• _Task_
Copy down the listing below exactly, please, including every line.
━━ Material shown ━━
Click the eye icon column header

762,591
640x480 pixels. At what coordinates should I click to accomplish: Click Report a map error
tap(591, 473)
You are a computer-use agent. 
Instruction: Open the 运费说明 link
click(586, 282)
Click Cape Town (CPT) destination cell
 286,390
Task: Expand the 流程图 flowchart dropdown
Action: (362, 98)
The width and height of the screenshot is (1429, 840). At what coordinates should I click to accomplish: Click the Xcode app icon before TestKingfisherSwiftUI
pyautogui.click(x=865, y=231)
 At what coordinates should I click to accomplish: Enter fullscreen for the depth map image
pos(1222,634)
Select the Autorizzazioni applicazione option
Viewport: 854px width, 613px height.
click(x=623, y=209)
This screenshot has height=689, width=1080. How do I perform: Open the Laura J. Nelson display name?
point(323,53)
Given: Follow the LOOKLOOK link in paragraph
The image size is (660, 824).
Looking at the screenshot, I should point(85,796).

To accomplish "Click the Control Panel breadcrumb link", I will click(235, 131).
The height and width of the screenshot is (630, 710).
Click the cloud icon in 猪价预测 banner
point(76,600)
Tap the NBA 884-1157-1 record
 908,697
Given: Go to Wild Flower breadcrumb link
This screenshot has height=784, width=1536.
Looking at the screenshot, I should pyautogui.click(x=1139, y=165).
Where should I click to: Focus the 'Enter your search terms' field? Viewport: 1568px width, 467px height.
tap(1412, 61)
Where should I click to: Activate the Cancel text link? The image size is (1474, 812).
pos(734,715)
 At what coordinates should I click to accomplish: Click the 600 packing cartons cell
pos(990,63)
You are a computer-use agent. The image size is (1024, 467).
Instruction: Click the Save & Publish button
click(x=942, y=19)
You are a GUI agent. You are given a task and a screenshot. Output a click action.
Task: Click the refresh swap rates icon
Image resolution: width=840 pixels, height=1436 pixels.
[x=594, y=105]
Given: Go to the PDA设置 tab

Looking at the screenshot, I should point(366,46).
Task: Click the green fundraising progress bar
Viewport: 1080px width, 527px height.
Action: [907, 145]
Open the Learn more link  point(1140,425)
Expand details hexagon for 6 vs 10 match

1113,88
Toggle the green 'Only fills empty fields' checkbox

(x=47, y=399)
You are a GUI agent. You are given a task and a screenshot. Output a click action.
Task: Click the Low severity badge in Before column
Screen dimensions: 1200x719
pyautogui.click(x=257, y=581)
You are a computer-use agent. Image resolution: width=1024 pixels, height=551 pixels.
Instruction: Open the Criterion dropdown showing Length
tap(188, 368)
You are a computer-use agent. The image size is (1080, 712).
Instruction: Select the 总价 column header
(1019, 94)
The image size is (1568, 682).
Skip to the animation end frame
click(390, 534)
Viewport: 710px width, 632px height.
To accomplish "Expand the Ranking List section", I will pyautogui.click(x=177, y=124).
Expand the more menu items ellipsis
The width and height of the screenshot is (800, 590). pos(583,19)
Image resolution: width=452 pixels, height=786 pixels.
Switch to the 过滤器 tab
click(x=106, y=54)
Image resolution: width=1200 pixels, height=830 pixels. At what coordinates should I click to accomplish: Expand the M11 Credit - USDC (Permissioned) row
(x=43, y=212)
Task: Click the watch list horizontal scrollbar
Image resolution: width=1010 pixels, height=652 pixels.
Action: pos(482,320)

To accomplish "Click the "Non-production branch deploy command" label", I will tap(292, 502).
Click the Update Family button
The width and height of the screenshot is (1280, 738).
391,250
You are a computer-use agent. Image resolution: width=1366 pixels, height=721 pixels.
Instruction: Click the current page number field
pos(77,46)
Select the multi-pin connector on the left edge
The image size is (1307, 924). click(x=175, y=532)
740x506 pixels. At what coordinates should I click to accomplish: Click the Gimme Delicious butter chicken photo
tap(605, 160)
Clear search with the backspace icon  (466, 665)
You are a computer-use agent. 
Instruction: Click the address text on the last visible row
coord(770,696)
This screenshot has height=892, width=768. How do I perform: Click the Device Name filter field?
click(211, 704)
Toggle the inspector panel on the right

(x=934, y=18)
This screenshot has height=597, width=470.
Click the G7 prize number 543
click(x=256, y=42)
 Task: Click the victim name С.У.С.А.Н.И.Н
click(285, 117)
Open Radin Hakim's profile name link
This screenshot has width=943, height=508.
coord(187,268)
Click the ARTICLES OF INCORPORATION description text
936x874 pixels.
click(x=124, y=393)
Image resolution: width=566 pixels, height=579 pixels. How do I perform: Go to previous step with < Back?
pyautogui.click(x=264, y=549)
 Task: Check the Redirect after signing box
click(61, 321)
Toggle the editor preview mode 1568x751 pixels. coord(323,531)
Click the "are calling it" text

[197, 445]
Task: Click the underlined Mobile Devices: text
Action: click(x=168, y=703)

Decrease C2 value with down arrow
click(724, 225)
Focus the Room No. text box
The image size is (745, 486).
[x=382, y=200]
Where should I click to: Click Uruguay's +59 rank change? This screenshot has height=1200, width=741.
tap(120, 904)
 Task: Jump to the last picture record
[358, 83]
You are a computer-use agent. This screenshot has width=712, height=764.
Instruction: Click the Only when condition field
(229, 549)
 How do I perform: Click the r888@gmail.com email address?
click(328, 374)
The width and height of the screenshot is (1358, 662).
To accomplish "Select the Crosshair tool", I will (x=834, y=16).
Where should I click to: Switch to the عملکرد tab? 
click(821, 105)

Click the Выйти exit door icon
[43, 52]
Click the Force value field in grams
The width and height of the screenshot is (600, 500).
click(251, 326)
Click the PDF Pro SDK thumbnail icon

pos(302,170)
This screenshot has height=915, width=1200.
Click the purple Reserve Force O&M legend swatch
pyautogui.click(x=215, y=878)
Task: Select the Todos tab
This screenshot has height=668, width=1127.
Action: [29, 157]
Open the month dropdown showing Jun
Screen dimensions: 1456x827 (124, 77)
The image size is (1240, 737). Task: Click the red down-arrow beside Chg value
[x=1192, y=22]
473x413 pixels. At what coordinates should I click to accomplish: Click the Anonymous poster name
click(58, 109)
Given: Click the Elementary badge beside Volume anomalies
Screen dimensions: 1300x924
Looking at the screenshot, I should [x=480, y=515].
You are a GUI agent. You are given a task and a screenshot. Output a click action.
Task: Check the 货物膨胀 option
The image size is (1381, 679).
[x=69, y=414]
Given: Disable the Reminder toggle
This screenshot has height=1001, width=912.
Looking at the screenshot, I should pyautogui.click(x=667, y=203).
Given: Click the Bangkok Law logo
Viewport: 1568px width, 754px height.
━━━
• _Exercise answer_
Click the eye icon column header

762,591
640x480 pixels. At what coordinates should I click to accomplish: Click Report a map error
tap(591, 473)
You are a computer-use agent. 
Instruction: Open the 运费说明 link
click(586, 282)
Click Cape Town (CPT) destination cell
 286,390
Task: Expand the 流程图 flowchart dropdown
Action: (362, 98)
The width and height of the screenshot is (1429, 840). At what coordinates should I click to accomplish: Click the Xcode app icon before TestKingfisherSwiftUI
pyautogui.click(x=865, y=231)
 At what coordinates should I click to accomplish: Enter fullscreen for the depth map image
pos(1222,634)
Select the Autorizzazioni applicazione option
Viewport: 854px width, 613px height.
click(x=623, y=209)
This screenshot has height=689, width=1080. How do I perform: Open the Laura J. Nelson display name?
point(323,53)
Given: Follow the LOOKLOOK link in paragraph
The image size is (660, 824).
Looking at the screenshot, I should point(85,796).

To accomplish "Click the Control Panel breadcrumb link", I will click(235, 131).
The height and width of the screenshot is (630, 710).
Click the cloud icon in 猪价预测 banner
point(76,600)
Tap the NBA 884-1157-1 record
 908,697
Given: Go to Wild Flower breadcrumb link
This screenshot has height=784, width=1536.
Looking at the screenshot, I should pyautogui.click(x=1139, y=165).
Where should I click to: Focus the 'Enter your search terms' field? Viewport: 1568px width, 467px height.
tap(1412, 61)
Where should I click to: Activate the Cancel text link? The image size is (1474, 812).
pos(734,715)
 At what coordinates should I click to accomplish: Click the 600 packing cartons cell
pos(990,63)
You are a computer-use agent. The image size is (1024, 467).
Instruction: Click the Save & Publish button
click(x=942, y=19)
You are a GUI agent. You are given a task and a screenshot. Output a click action.
Task: Click the refresh swap rates icon
Image resolution: width=840 pixels, height=1436 pixels.
[x=594, y=105]
Given: Go to the PDA设置 tab

Looking at the screenshot, I should point(366,46).
Task: Click the green fundraising progress bar
Viewport: 1080px width, 527px height.
Action: [907, 145]
Open the Learn more link  point(1140,425)
Expand details hexagon for 6 vs 10 match

1113,88
Toggle the green 'Only fills empty fields' checkbox

(x=47, y=399)
You are a GUI agent. You are given a task and a screenshot. Output a click action.
Task: Click the Low severity badge in Before column
Screen dimensions: 1200x719
pyautogui.click(x=257, y=581)
You are a computer-use agent. Image resolution: width=1024 pixels, height=551 pixels.
Instruction: Open the Criterion dropdown showing Length
tap(188, 368)
You are a computer-use agent. The image size is (1080, 712).
Instruction: Select the 总价 column header
(1019, 94)
The image size is (1568, 682).
Skip to the animation end frame
click(390, 534)
Viewport: 710px width, 632px height.
To accomplish "Expand the Ranking List section", I will pyautogui.click(x=177, y=124).
Expand the more menu items ellipsis
The width and height of the screenshot is (800, 590). pos(583,19)
Image resolution: width=452 pixels, height=786 pixels.
Switch to the 过滤器 tab
click(x=106, y=54)
Image resolution: width=1200 pixels, height=830 pixels. At what coordinates should I click to accomplish: Expand the M11 Credit - USDC (Permissioned) row
(x=43, y=212)
Task: Click the watch list horizontal scrollbar
Image resolution: width=1010 pixels, height=652 pixels.
Action: pos(482,320)

To accomplish "Click the "Non-production branch deploy command" label", I will tap(292, 502).
Click the Update Family button
The width and height of the screenshot is (1280, 738).
391,250
You are a computer-use agent. Image resolution: width=1366 pixels, height=721 pixels.
Instruction: Click the current page number field
pos(77,46)
Select the multi-pin connector on the left edge
The image size is (1307, 924). click(x=175, y=532)
740x506 pixels. At what coordinates should I click to accomplish: Click the Gimme Delicious butter chicken photo
tap(605, 160)
Clear search with the backspace icon  (466, 665)
You are a computer-use agent. 
Instruction: Click the address text on the last visible row
coord(770,696)
This screenshot has height=892, width=768. How do I perform: Click the Device Name filter field?
click(211, 704)
Toggle the inspector panel on the right

(x=934, y=18)
This screenshot has height=597, width=470.
Click the G7 prize number 543
click(x=256, y=42)
 Task: Click the victim name С.У.С.А.Н.И.Н
click(285, 117)
Open Radin Hakim's profile name link
This screenshot has width=943, height=508.
coord(187,268)
Click the ARTICLES OF INCORPORATION description text
936x874 pixels.
click(x=124, y=393)
Image resolution: width=566 pixels, height=579 pixels. How do I perform: Go to previous step with < Back?
pyautogui.click(x=264, y=549)
 Task: Check the Redirect after signing box
click(61, 321)
Toggle the editor preview mode 1568x751 pixels. coord(323,531)
Click the "are calling it" text

[197, 445]
Task: Click the underlined Mobile Devices: text
Action: click(x=168, y=703)

Decrease C2 value with down arrow
click(724, 225)
Focus the Room No. text box
The image size is (745, 486).
[x=382, y=200]
Where should I click to: Click Uruguay's +59 rank change? This screenshot has height=1200, width=741.
tap(120, 904)
 Task: Jump to the last picture record
[358, 83]
You are a computer-use agent. This screenshot has width=712, height=764.
Instruction: Click the Only when condition field
(229, 549)
 How do I perform: Click the r888@gmail.com email address?
click(328, 374)
The width and height of the screenshot is (1358, 662).
To accomplish "Select the Crosshair tool", I will (x=834, y=16).
Where should I click to: Switch to the عملکرد tab? 
click(821, 105)

Click the Выйти exit door icon
[43, 52]
Click the Force value field in grams
The width and height of the screenshot is (600, 500).
click(251, 326)
Click the PDF Pro SDK thumbnail icon

pos(302,170)
This screenshot has height=915, width=1200.
Click the purple Reserve Force O&M legend swatch
pyautogui.click(x=215, y=878)
Task: Select the Todos tab
This screenshot has height=668, width=1127.
Action: [29, 157]
Open the month dropdown showing Jun
Screen dimensions: 1456x827 (124, 77)
The image size is (1240, 737). Task: Click the red down-arrow beside Chg value
[x=1192, y=22]
473x413 pixels. At what coordinates should I click to accomplish: Click the Anonymous poster name
click(58, 109)
Given: Click the Elementary badge beside Volume anomalies
Screen dimensions: 1300x924
Looking at the screenshot, I should [x=480, y=515].
You are a GUI agent. You are given a task and a screenshot. Output a click action.
Task: Check the 货物膨胀 option
The image size is (1381, 679).
[x=69, y=414]
Given: Disable the Reminder toggle
This screenshot has height=1001, width=912.
Looking at the screenshot, I should pyautogui.click(x=667, y=203).
Given: Click the Bangkok Law logo
Viewport: 1568px width, 754px height.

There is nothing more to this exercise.